ALEPH generate_library --pdbmodel 1VID_2ah_4bs.pdb --directory_database homologs_1VID --score_intra_fragment 80 --score_inter_fragments 80 --rmsd_max 5.0 --representative

Outputs and results

The folder library contains the 68 models that have been extracted and superposed onto the template. The rmsd calculated between the template and each superposed model is written in the file list_rmsd.txt.

4- Superposition

In this part of the tutorial, a fragment will be superposed into an all-beta protein. The protein is the N-terminal domain of Vaccinia virus immunomodulator (PDB id 5EZU). This protein is composed of two chains, each one contains a beta sandwich of 4 beta strands. The target fragment for superposition is a fold extracted from an RNA-binding anti-termination protein (PDB id 1WPV) of a beta-sheet composed by 3 antiparallel beta strands.

Execution

ALEPH generate_library superpose --reference ../5EZU.pdb --target 1WPV_0_93.pdb --score_intra_fragment 50 --score_inter_fragments 50

Outputs and results

ALEPH determines the closest superposition, characterised by a rmsd of 0.74Å, using a core of 68 atoms.

The file with the superposed pdb (Figure 4) can be found inside the directory called library.

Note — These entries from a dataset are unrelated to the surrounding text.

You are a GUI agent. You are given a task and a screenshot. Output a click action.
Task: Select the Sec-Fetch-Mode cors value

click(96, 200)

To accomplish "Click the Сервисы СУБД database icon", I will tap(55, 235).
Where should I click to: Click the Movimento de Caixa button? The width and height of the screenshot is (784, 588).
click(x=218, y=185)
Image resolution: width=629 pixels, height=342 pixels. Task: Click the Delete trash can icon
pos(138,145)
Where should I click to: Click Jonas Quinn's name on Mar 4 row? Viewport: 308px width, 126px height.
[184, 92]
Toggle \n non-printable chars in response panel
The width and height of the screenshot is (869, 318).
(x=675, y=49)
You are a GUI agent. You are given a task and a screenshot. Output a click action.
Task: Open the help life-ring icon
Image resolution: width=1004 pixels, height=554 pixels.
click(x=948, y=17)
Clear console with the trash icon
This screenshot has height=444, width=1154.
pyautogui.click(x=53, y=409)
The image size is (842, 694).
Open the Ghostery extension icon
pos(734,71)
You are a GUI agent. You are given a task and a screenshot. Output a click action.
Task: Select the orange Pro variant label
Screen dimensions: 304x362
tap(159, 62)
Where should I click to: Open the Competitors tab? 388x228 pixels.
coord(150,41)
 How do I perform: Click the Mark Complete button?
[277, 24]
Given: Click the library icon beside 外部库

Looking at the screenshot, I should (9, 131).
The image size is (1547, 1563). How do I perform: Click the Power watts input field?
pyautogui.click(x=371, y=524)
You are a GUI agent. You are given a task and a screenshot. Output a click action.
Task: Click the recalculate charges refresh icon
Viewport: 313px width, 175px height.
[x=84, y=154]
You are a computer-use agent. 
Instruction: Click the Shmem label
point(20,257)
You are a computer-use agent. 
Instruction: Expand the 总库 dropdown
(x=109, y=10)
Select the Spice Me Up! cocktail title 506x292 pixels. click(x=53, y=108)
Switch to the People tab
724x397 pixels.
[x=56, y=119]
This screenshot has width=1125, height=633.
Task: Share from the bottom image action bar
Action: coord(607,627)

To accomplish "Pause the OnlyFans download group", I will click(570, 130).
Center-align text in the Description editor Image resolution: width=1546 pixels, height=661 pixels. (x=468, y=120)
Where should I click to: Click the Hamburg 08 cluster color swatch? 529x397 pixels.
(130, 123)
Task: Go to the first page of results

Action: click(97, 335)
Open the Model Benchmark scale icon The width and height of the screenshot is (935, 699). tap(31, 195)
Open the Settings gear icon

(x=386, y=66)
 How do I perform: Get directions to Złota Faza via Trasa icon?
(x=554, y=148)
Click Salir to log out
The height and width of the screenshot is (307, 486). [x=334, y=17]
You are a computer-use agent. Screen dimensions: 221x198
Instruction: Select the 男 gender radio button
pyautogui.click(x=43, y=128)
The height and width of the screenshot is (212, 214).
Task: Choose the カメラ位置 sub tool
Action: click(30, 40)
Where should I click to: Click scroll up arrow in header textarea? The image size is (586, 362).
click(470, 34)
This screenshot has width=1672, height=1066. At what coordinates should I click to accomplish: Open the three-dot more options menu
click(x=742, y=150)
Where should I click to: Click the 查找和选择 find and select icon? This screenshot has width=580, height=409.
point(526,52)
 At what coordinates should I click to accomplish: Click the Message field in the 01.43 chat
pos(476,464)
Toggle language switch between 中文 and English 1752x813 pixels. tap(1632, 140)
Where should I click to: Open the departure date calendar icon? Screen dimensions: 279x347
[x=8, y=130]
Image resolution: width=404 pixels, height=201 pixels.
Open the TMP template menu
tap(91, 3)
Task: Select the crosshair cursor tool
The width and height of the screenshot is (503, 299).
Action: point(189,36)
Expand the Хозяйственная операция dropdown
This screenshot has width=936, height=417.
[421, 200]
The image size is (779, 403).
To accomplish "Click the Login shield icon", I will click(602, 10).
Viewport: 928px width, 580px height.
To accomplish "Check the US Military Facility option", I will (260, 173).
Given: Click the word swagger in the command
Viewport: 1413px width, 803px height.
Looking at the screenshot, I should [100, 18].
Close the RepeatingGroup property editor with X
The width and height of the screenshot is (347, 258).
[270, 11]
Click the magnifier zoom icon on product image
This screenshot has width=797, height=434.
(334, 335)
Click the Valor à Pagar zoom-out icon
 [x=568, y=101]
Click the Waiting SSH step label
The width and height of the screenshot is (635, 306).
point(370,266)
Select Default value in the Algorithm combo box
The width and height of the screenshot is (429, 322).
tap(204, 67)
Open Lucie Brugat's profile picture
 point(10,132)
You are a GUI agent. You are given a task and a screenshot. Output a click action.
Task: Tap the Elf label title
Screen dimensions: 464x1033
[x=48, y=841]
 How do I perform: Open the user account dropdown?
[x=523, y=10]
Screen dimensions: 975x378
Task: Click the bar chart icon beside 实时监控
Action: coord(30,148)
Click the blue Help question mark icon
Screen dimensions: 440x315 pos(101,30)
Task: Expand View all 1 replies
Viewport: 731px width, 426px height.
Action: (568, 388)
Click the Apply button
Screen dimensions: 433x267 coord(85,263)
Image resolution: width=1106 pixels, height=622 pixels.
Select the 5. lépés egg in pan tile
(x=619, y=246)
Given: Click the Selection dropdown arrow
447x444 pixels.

The text file list_rmsd.txt contains the rmsd for the superposition.

Figure 4. Cartoon representation of the reference (purple) and the superposed target (orange). The matching atoms are represented in sticks.

Download

ALEPH can be installed through the PyPI package (https://pypi.org/project/aleph/) in a Python 3 conda environment (https://docs.conda.io/en/latest/), which automatically installs all the required Python dependencies. If ALEPH is run on a grid, the conda environment should be installed in a distributed file system, visible from all nodes.